The Journey Begins
After being laid off from Verily, I decided to turn a challenge into an opportunity. Rather than just practicing programming skills with theoretical projects, I wanted to build something practical that would solve a real problem in my home. That’s when I looked at my Enphase solar system and realized I could create a better way to monitor and visualize its performance.
The Problem
While Enphase provides its own monitoring tools, I wanted more control over my data and the ability to create custom visualizations that matched my specific needs. Plus, this would be the perfect project to sharpen my skills in modern infrastructure and DevOps practices.
Version 1: The Raspberry Pi Solution
Architecture Overview
My first iteration runs entirely on a Raspberry Pi, creating a self-contained monitoring system that operates within my home network. Here’s how it works:
- Data Collection: A Python application polls the local Enphase Envoy API to fetch real-time solar production and consumption metrics
- Data Storage: Time-series data is stored in InfluxDB v2 for efficient querying and long-term retention
- Visualization: Grafana provides customizable dashboards to display the metrics in meaningful ways
- Containerization: All components run as Docker containers orchestrated by Docker Compose
- Remote Access: Tailscale enables secure access to the Grafana dashboard from anywhere
Technical Implementation
The core of the system is a Python class that handles the complexity of Enphase’s token-based authentication and API interactions.
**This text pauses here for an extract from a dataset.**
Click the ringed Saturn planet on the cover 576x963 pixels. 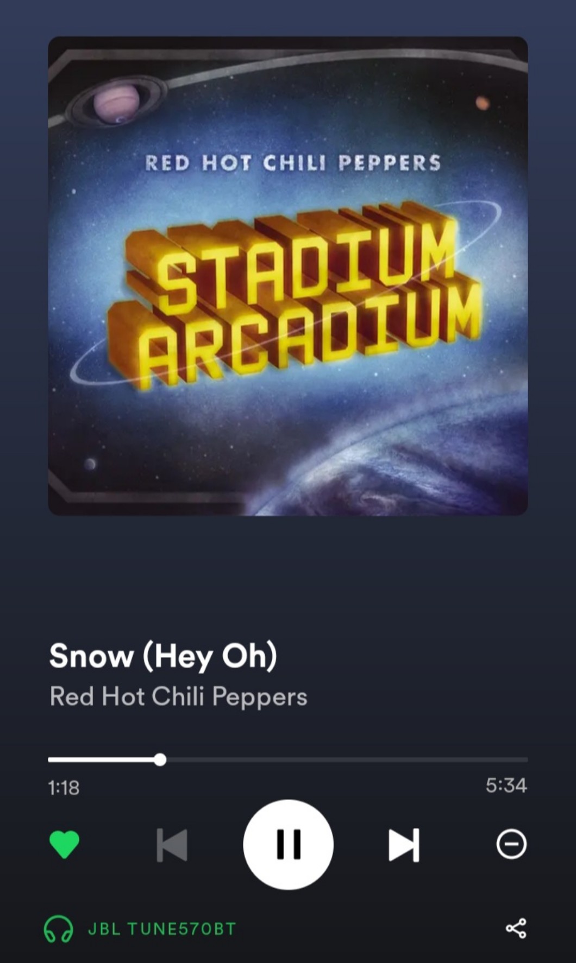(x=116, y=102)
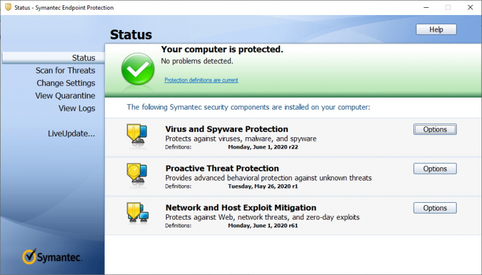Launch LiveUpdate from the sidebar
Image resolution: width=482 pixels, height=275 pixels.
coord(71,134)
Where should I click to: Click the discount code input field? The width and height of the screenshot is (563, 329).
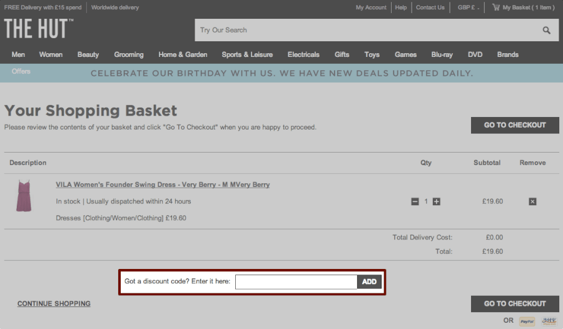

I leveraged ChatGPT to help structure the initial code, then refined it based on the specific quirks of the Envoy API.
The deployment pipeline showcases modern CI/CD practices:
- GitHub Actions automatically build and deploy updates
- A self-hosted runner on the Raspberry Pi pulls and runs the latest container images
- Docker Compose ensures all services start correctly and can recover from failures
Key Features
- Real-time Monitoring: Polls data every few minutes for up-to-date information
- Historical Analysis: InfluxDB retention policies preserve data for long-term trend analysis
- Custom Dashboards: Grafana allows creation of personalized views (daily production, consumption patterns, net metering, etc.)
- Secure Remote Access: Tailscale VPN means no exposed ports or complex firewall rules
Version 2: Scaling to the Cloud
Currently, I’m experimenting with cloud deployment options to explore different infrastructure patterns:
Google Compute Engine
Running the entire stack on a single VM instance, similar to the Raspberry Pi setup but with cloud reliability and scaling potential.
Google Kubernetes Engine (GKE)
Decomposing the application into microservices running on Kubernetes, allowing for:
- Better resource utilization
- Automatic scaling based on load
- Rolling updates with zero downtime
- Enhanced monitoring and observability
Infrastructure as Code
Using Terraform to provision all Google Cloud resources ensures:
- Reproducible deployments
- Version-controlled infrastructure
- Easy environment replication (dev/staging/prod)
Lessons Learned
- Start Simple: The Raspberry Pi version proved the concept before investing in cloud infrastructure
- Containerization Early: Docker made the transition from local to cloud seamless
- Authentication Complexity: Enphase’s token-based auth required careful handling and secure storage
- Time-Series Data: InfluxDB’s purpose-built design significantly outperforms traditional databases for this use case
- GitOps Workflow: Automated deployments via GitHub Actions reduced manual intervention and potential errors
Technical Stack
- Languages: Python 3.11+
- Data Storage: InfluxDB v2
- Visualization: Grafana
- Container Orchestration: Docker Compose (local), Kubernetes (cloud)
- Infrastructure: Terraform for GCP resources
- CI/CD: GitHub Actions with self-hosted runners
- Networking: Tailscale for secure remote access
- Cloud Platform: Google Cloud Platform (Compute Engine, GKE, Secret Manager)
What’s Next?
- Implementing predictive analytics using historical data
- Adding weather correlation to understand production patterns
- Creating mobile-friendly dashboard views
- Exploring cost optimization strategies for cloud deployment
- Adding alerting for system anomalies or production issues
Open Source
The entire project is open source and available on GitHub. Feel free to fork it for your own solar monitoring needs or contribute improvements!
Repository: github.com/byronicle/condor-enphase
Note: The project is under active development, so expect breaking changes as I continue to refine the architecture and add features.
Conclusion
This project transformed from a simple learning exercise into a practical tool that provides real value. It demonstrates how modern DevOps practices can be applied to home automation projects, and how starting with a minimal viable product (Raspberry Pi) can evolve into a cloud-native solution.
Whether you’re interested in solar monitoring, learning DevOps, or just enjoy tinkering with home automation, I hope this project provides inspiration or useful code for your own endeavors.